Note on Extending the Case: The logic of the Federal Circuit’s decision potentially applies to “system” prior art that is later published. For instance, let’s say an inventor recounts in a 2025 journal article that she showed her particular experimental to a group of visiting researches back in 2020, providing detailed technical specifications. Under the Lynk Labs reasoning, this article could potentially be used in an IPR to challenge a 2022 patent covering similar technology, even though the article describing the 2020 system was not published until well after the challenged patent’s filing date. The article would satisfy § 311(b)’s “printed publication” requirement as a documentary matter, while the described 2020 system use could arguably constitute prior art under § 102(a)(1) as a “public use” or as being “otherwise available to the public”—depending on the specific circumstances. This scenario illustrates how the disaggregation documentary approach endorsed in Lynk Labs could significantly expand the temporal scope of available prior art in IPR proceedings beyond just unpublished patent applications. The key insight is that once we accept that a “printed publication” need not have been publicly accessible at the relevant prior art date, any later-published description of earlier activities potentially becomes fair game for IPR challenges, fundamentally altering the landscape of post-grant patent validity disputes.

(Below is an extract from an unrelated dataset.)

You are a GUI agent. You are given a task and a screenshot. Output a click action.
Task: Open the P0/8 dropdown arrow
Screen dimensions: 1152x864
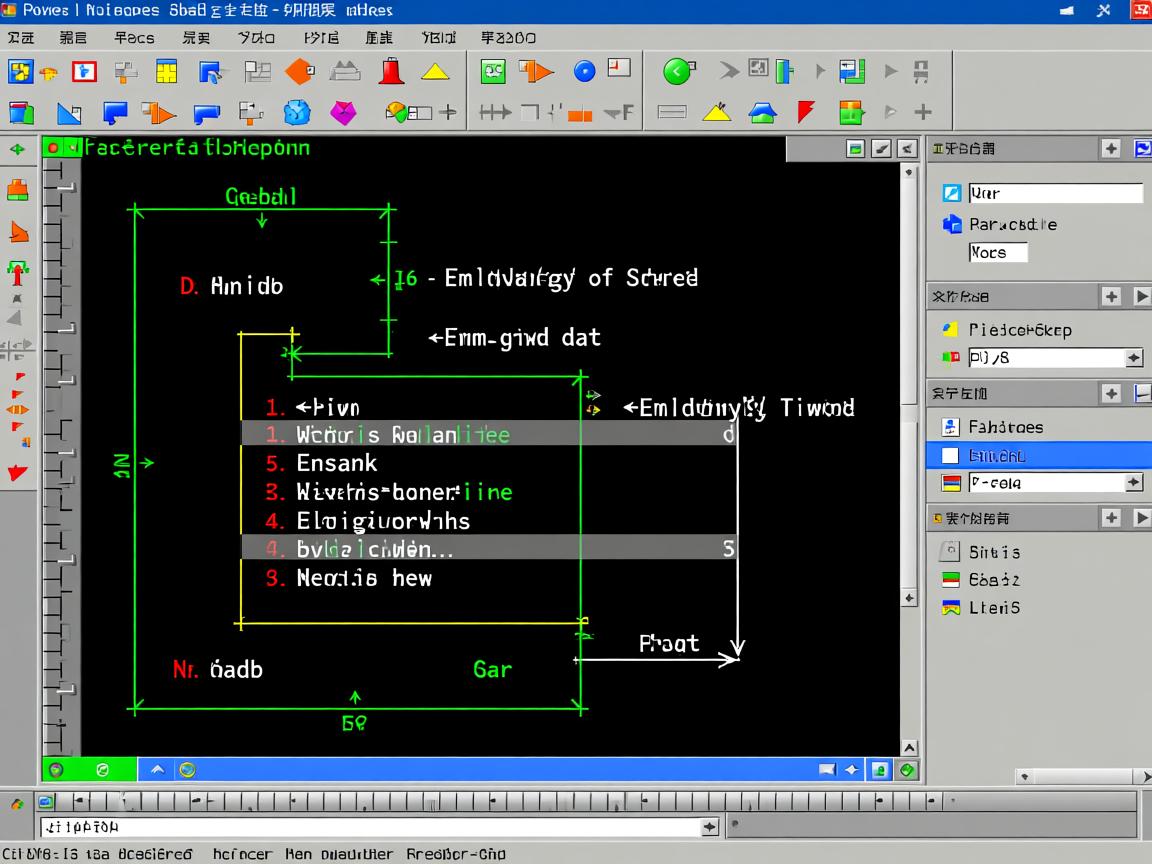click(1133, 358)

I may well missing something here, but I do not understand the indicated problem? In the six years of AIPLA debate over the content of what became the AIA patent statute it was widely agreed that the AIA would continue to give full 103 prior art effect to the contents of a patented or published patent application running from its original pre-publication filing date.* [Even expanded to proper foreign priority application filing dates.] No distinction was drawn between the prior art effect of a process [versus hardware or chemicals] disclosed therein. A truely unpublished article does not become 102 or 103 prior art unless and until it is shown to enough people skilled in the art that CAFC case law considers it to then be a publication. [If there is a sufficient public admission by the author that the subject process was actually being used, that could also be an admission against interest of “public use” as of the admitted date thereof.]
*Presuming the spec contents were not substantively changed between filing and publication.
*The EPO “novelty only” system of only Partial prior art effect during the time period between application filing and application publication was not adoped in the AIA.
If a published patent application was Not fully effective prior art as of its filing date there would be a constant problem of two or more applicants being able to obtain patents on the same or essentially the same invention.
That was actually happening before the AIA, when foreign filed application priority date was prior to the filing date of a U.S. applicant but that prior foreign filing date was not the prior art date for the U.S. applicants.